- Suçun Unsurlarının İncelenmesi
- Hukuki Savunmalar
- Tevsii Tahkikat Talebi
- Maddi Zararlar
- Koruma Tedbirlerinin Kaldırılması
- Talep Sonucu
- Delil Listesi
KULLANMAK İÇİN UYUŞTURUCU VEYA UYARICI MADDE SATIN ALMAK, KABUL ETMEK, BULUNDURMAK YA DA KULLANMAK SUÇU (TCK m. 191) KAPSAMINDA HUKUKİ DEĞERLENDİRME VE SAVUNMA ESASLARI
Türk Ceza Hukuku sistematiği içerisinde, toplum sağlığını tehdit eden fiiller arasında uyuşturucu veya uyarıcı madde suçları önemli bir yer tutmaktadır. Bu suç tiplerinden biri olan ve 5237 sayılı Türk Ceza Kanunu'nun (TCK) 191. maddesinde düzenlenen "Kullanmak İçin Uyuşturucu veya Uyarıcı Madde Satın Almak, Kabul Etmek veya Bulundurmak ya da Uyuşturucu veya Uyarıcı Madde Kullanmak" suçu, maddenin başlığından da anlaşılacağı üzere, kişisel kullanım maksadıyla gerçekleştirilen belirli eylemleri ve doğrudan kullanma fiilini cezalandırmaktadır. İşbu makalede, TCK m. 191 kapsamında düzenlenen suçun hukuki niteliği, unsurları, yargılama sürecindeki özgü usuller, savunma mekanizmaları ve ilgili diğer hukuki meseleler, doktrin ve uygulama ışığında ayrıntılı olarak incelenecektir.
SUÇUN TANIMI VE MEVZUATTAKİ YERİ
TCK'nın "Topluma Karşı Suçlar" başlıklı üçüncü kısmının, "Kamunun Sağlığına Karşı Suçlar" isimli üçüncü bölümünde yer alan TCK m. 191, uyuşturucu veya uyarıcı maddelerin kişisel kullanımına yönelik fiilleri düzenlemektedir.

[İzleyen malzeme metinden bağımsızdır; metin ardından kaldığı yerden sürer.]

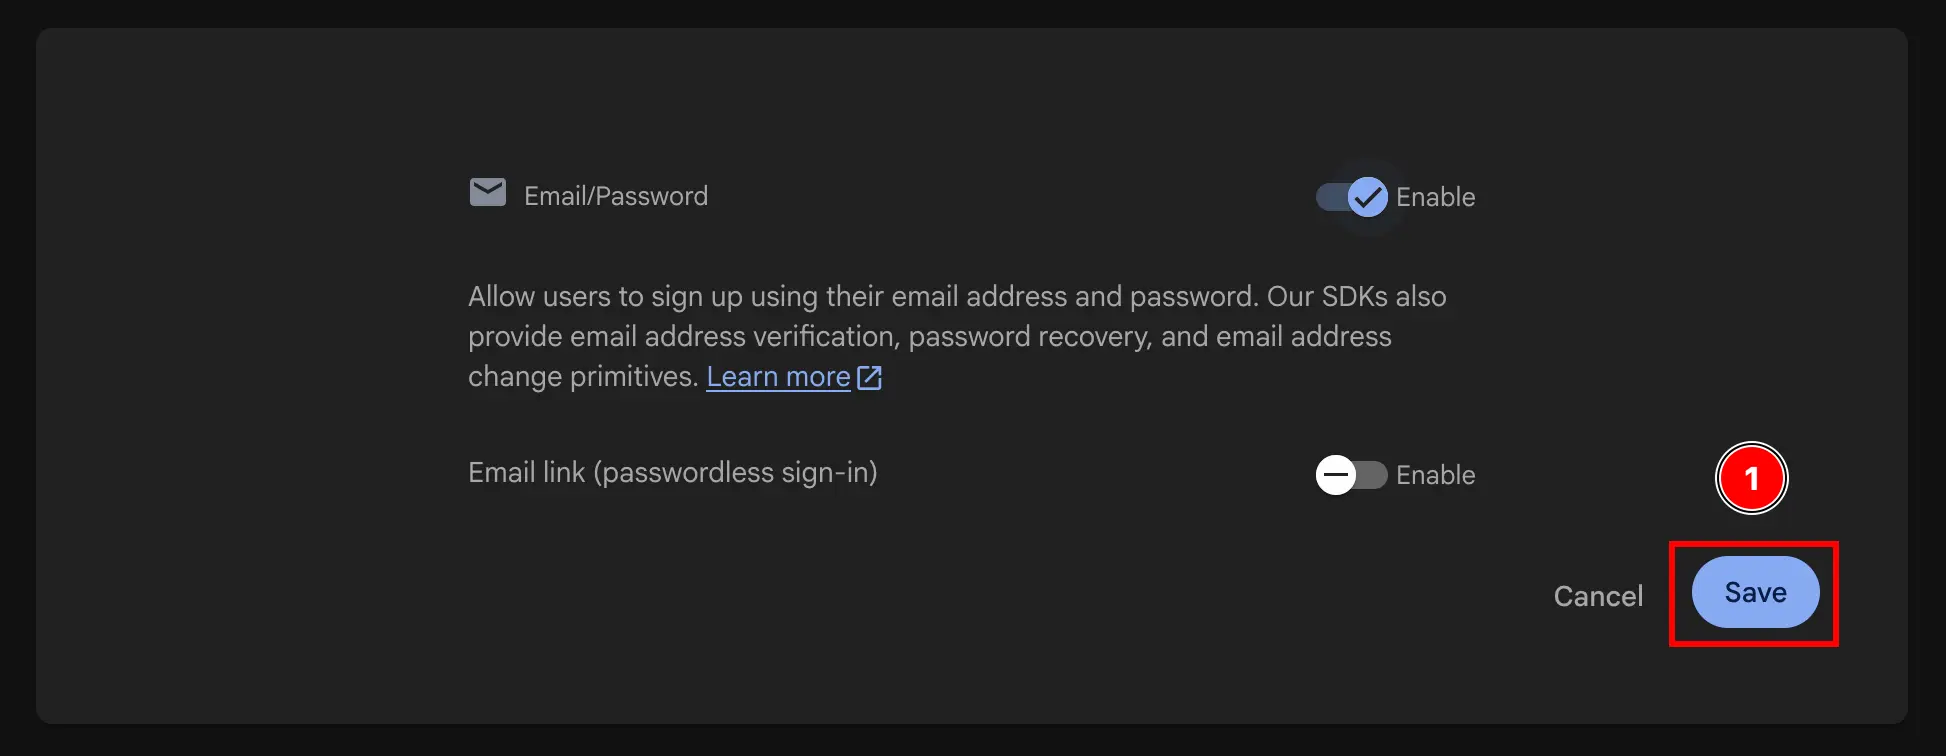Click the Email/Password provider title text
The height and width of the screenshot is (756, 1946).
(x=615, y=196)
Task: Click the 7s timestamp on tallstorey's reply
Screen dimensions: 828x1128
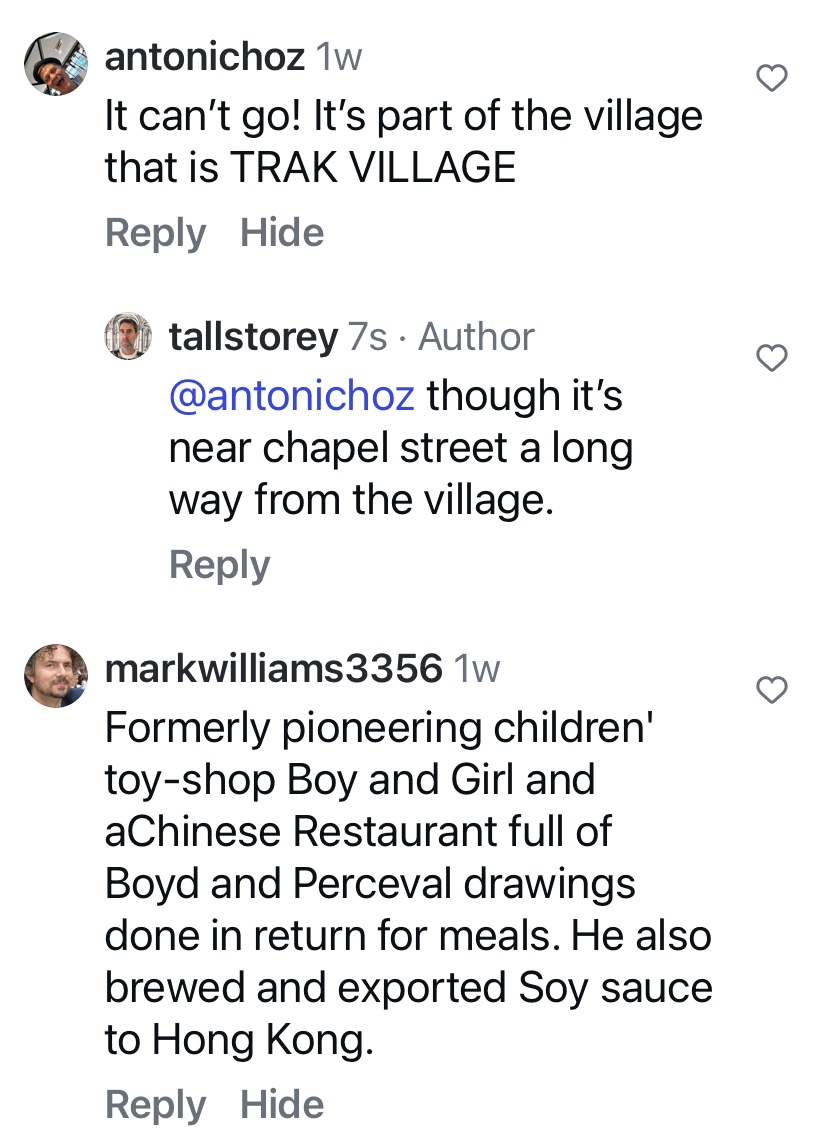Action: [x=367, y=337]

Kanun koyucu, bu madde ile uyuşturucu veya uyarıcı madde kullanma fiilini ve bu kullanıma hazırlık niteliğindeki satın alma, kabul etme veya bulundurma eylemlerini ayrı bir suç tipi olarak tanımlamıştır. Bu düzenlemenin temel amacı, bireyin kendi sağlığını korumakla birlikte, uyuşturucu madde kullanımının toplum sağlığı üzerindeki olumsuz etkilerini ve madde kullanımının yayılmasını önlemektir.
Bu suç tipinin, aynı bölümde yer alan TCK m. 188'de düzenlenen "Uyuşturucu veya Uyarıcı Madde İmal ve Ticareti" suçundan ayrımı büyük önem taşımaktadır. TCK m. 188, maddelerin başkalarına devri, satışı, tedariki gibi ticari veya dağıtım amaçlı fiilleri cezalandırırken, TCK m. 191 münhasıran kişisel kullanım amacıyla işlenen fiillere odaklanmaktadır. Uygulamada bu ayrım, failin kastı, ele geçirilen maddenin miktarı, bulundurma şekli, failin davranışları gibi kriterler göz önünde bulundurularak yapılmaktadır.
SUÇUN UNSURLARI
Her suç tipinde olduğu gibi, TCK m. 191'de tanımlanan suçun oluşabilmesi için de kanunda belirtilen maddi ve manevi unsurların bir arada bulunması gerekmektedir.
a. Maddi Unsurlar
Suçun maddi unsuru, kanunda tanımlanan seçimlik hareketlerden birinin veya birkaçının gerçekleştirilmesidir. Bu hareketler şunlardır:
i. Kullanmak için uyuşturucu veya uyarıcı madde satın almak: Maddenin bedel karşılığında temin edilmesidir. Satın alma fiilinin tamamlanmasıyla suç oluşur.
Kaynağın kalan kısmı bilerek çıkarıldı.